Aunque la oscuridad incesante puede desajustar el ritmo circadiano, muchos habitantes del Ártico afirman dormir mejor durante este periodo.
La calma y el aislamiento parecen inducir un descanso más profundo, como indica Esther Berelowitsch, residente de Inari, Finlandia, quien disfruta de una calidad de sueño superior durante la noche polar.
Sin embargo, la falta de luz solar afecta a algunos, causando el trastorno afectivo estacional (TAE), que trae consigo síntomas como tristeza y cansancio.
¿Qué podemos hacer para hacerlo más llevadero?

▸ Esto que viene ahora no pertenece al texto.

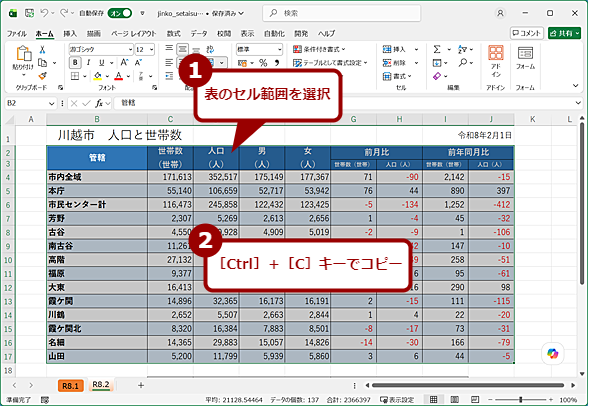
Task: Click the Form icon in ribbon
Action: 525,58
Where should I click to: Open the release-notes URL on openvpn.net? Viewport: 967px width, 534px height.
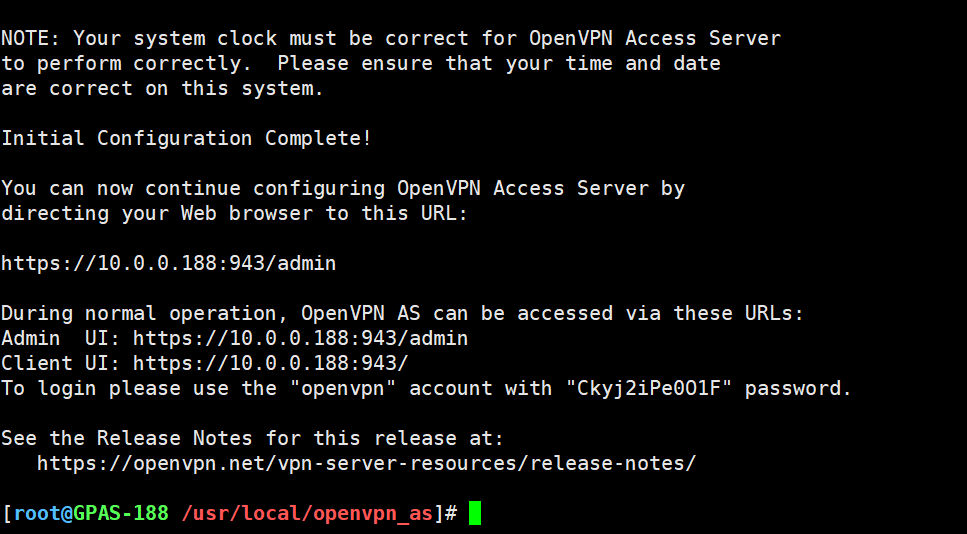point(366,463)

A pesar de esto, estudios recientes muestran que una mentalidad positiva hacia el invierno puede marcar la diferencia en la experiencia del sueño.

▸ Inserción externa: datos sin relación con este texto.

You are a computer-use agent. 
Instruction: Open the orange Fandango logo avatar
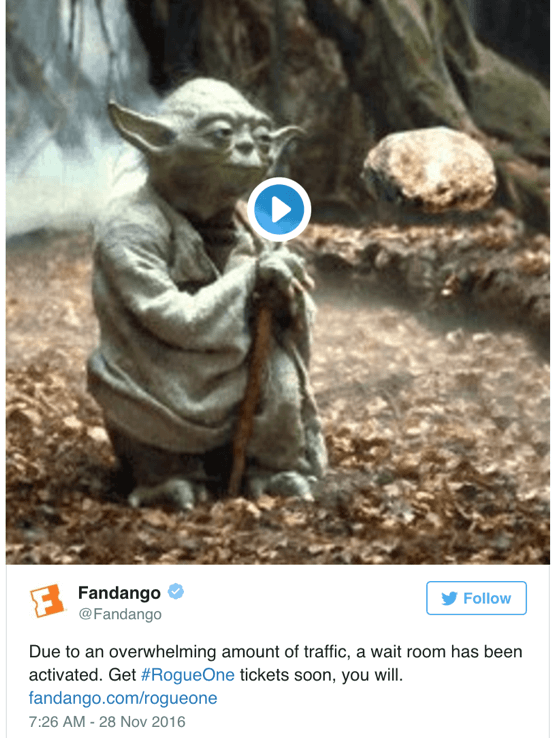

Las personas que aceptan y disfrutan de las actividades invernales, como el esquí o pasar tiempo en familia, reportan un mayor bienestar.
El cambio estacional también afecta la producción de melatonina, la hormona que regula el sueño. En lugares como Tromsø, Noruega, donde la noche polar dura seis semanas, los niveles de melatonina aumentan significativamente, lo que puede causar fatiga por las mañanas.
Sin embargo, investigaciones sugieren que un entorno iluminado suavemente puede ayudar a ajustar el reloj biológico, mejorando la calidad del descanso.
El ejercicio, en particular al aire libre durante las pocas horas de luz, también favorece el ciclo de sueño. Para los habitantes del Ártico, la clave está en adaptarse a los ritmos naturales de la estación, ajustando horarios y hábitos de vida, algo que podemos aplicar para mejorar nuestro sueño en cualquier época del año.